Patients with heart failure with preserved ejection fraction (HFpEF) and high blood pressure in the lungs (pulmonary hypertension) had significant improvements in blood pressure and vascular health after taking sotatercept, according to a study presented at the American College of Cardiology’s Annual Scientific Meeting (ACC.26).
Group 2 pulmonary hypertension is caused by abnormalities in the left side of the heart. This study is the first to test sotatercept in a specific subset of patients with Group 2 pulmonary hypertension, including HPpEF and severe combined post-precapillary pulmonary hypertension (CpcPH).
CpcPH occurs when high pressure caused by heart problems flows back into the lungs, damaging blood vessels in the lungs over time, making breathing difficult and limiting daily activities. HFpEF is a type of heart failure in which the left ventricle of the heart does not relax completely and may become stiff. This reduces the body’s ability to properly fill with blood between each heartbeat, causing a variety of symptoms such as fatigue, shortness of breath, and swelling.
Sotatercept is a first-in-class drug designed to inhibit the abnormal growth of cells in blood vessel walls. It is approved for Group 1 pulmonary hypertension, which affects the pulmonary arteries and can be caused by genes, toxins, and some systemic diseases. Although multiple therapies are available for the treatment of group 1 pulmonary hypertension, no drug to date, including CpcPH-HFpEF, has been proven effective for group 2 pulmonary hypertension.
Patients and the scientific community have long awaited an effective treatment for CpcPH associated with HFpEF, as previous trials have failed and there is no approved treatment. Although we have seen recent improvements in HFpEF treatment, none were specific to the distinct clinical condition of CpcPH-HFpEF. These patients still have severe heart failure symptoms. ”

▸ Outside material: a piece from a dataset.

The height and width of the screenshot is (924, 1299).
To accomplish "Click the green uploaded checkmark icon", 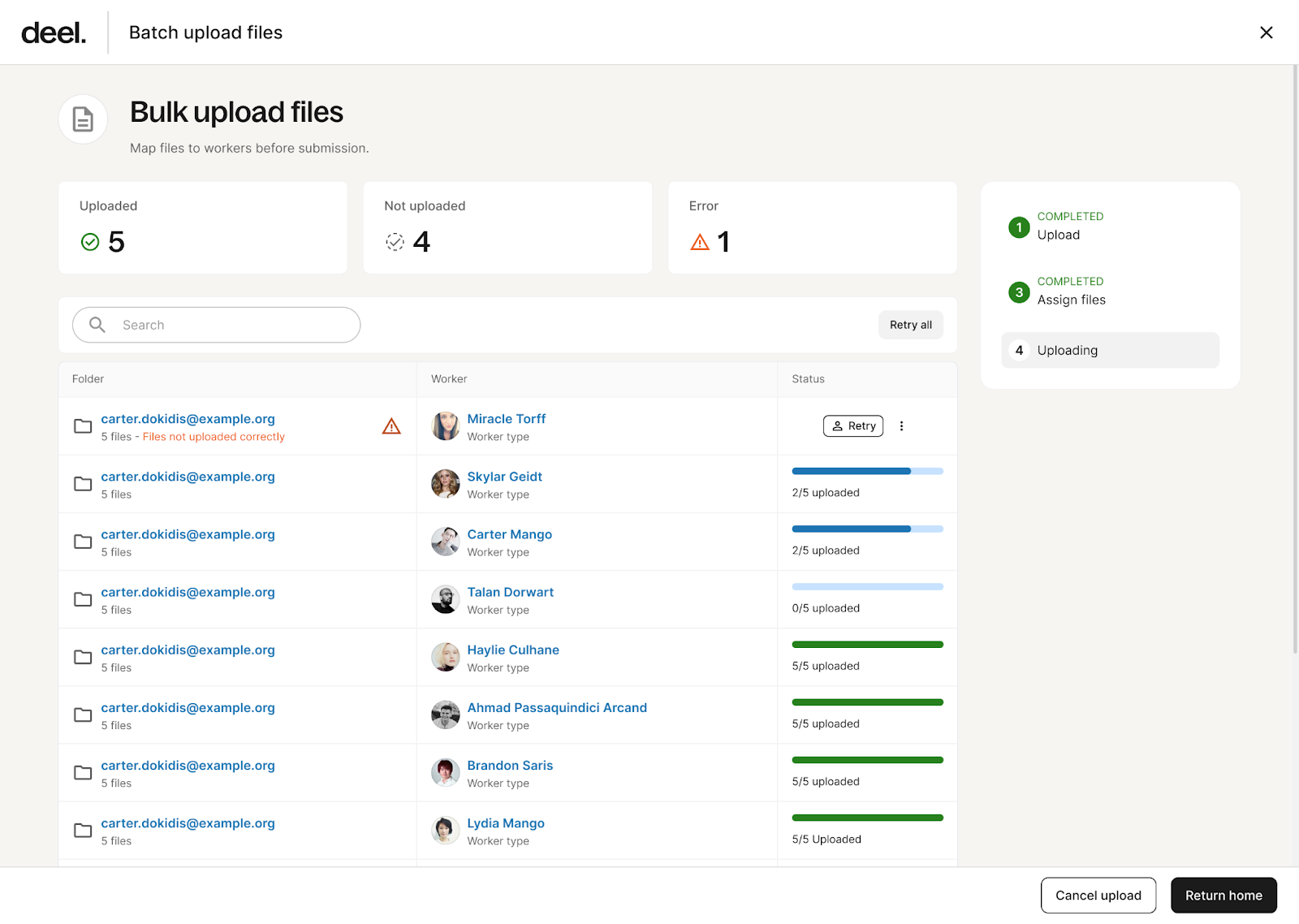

Mardi Gomberg, MD, MSc, cardiologist and professor of medicine at the George Washington School of Medicine and Health Sciences in Washington, D.C., and lead author of the study
Researchers enrolled 164 patients with CpcPH-HFpEF in the phase 2 trial. The mean patient age was 75 years and 70% were female, reflecting the typical patient population of CpcPH-HFpEF. Participants were randomly assigned 1:1:1 to either 0.3 mg/kg sotatercept, 0.7 mg/kg sotatercept, or placebo. At week 24, researchers assessed hemodynamic and clinical outcome measures of pulmonary hypertension.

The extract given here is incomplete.